With composer/bassist Sal Macchia, Greg’s studies included aural training, orchestration and composition. He finished his degree at the University of Michigan, where he received a Bachelor’s Degree in English and Music.

After graduation, Greg settled in Bratislava, Slovakia, from which he toured throughout Czechoslovakia, Poland, Austria, and Italy, appearing in clubs, at festivals, and on radio and television.

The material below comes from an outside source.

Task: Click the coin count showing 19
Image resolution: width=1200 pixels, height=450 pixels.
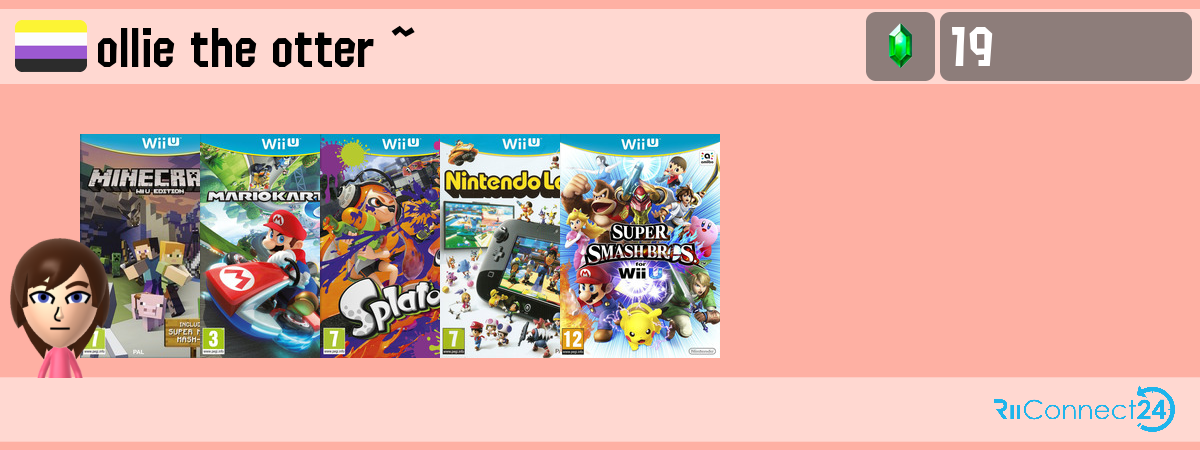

A year later, Greg moved back to Michigan where he found a fertile environment for growth in the dynamic musical climate of Detroit with its diverse mix of genres, venues, and generations of musicians. In Detroit he worked with veterans Larry Smith, Bobby Battle, Donald Walden, George Goldsmith, the Graystone Big Band, Francisco Mora, Steve Wood, Roy Brooks, and Jaribu Shahid, as well as blossoming contemporaries like Gerald Cleaver, Mark Hynes, Vince Chandler, Mike Graye, James Carter, Cassius Richmond, Rodney Whittaker, and Dwight Adams.

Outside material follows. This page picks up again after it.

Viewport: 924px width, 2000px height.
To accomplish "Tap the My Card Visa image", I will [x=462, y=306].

At 25, Greg moved to Boston and enrolled at New England Conservatory (NEC), where he earned a Master’s Degree in Jazz Studies, having studied composition with George Russell and piano with Danilo Perez and Paul Bley. Russell’s concept had a profound impact on Greg’s musical thinking, as did Bley’s open approach to improvisation. He also had the opportunity to play as a student with Curtis Fuller, Sam Rivers, Cecil McBee and the George Russell Big Band. Greg credits the combination of this progressive education with the dues he paid playing bebop in Detroit as the catalyst for creating his own inside/outside approach to music.

After earning his Master’s, Greg continued to live in Boston, teaching at Berklee College of Music and working as an in-demand sideman with notable musicians like Jerry Bergonzi, Garrison Fewell, Steve Grossman, Benny Golson, Bob Moses, and others. He also joined the Grammy®-nominated Either/Orchestra, appearing on three of the group’s recordings, Afro-Cubism, Neo-Modernism, and Live in Addis. During his tenure, the group toured throughout U.S., Italy, Russia and Ethiopia.

His work under his own name in Boston was equally extensive. Along with numerous solo piano performances, Greg led/co-led a duo, two trios, an original quartet, and a second quartet that performed commissioned jazz arrangements of Bach pieces. These groups featured notable sidemen including Jerry Bergonzi, Gerald Cleaver, Paul Del Nero, Garrison Fewell, Luther Gray, Jon Hazilla, Bob Moses, and Jonathan Robinson. He also continued to perform around the world, and founded the Sant’Elpidio Jazz Festival in Le Marche, Italy.

Inspired by mentor Paul Bley’s advice to continually document one’s own music, Greg has recorded extensively with all of his groups. Along with three self-released solo piano recordings, he has three recordings on the legendary Soul Note/Blacksaint Italian label, and three recordings on the forward looking 482 Music. After nearly 10 years in Boston Greg relocated his family, including wife Serena and daughter Sonia, to Rome in June 2004. Daughter Maia was born in Rome on July 1, 2005. Greg continues to actively record and perform as well as teaching Jazz Piano and Aural Comprehension at New York University’s Florence music program.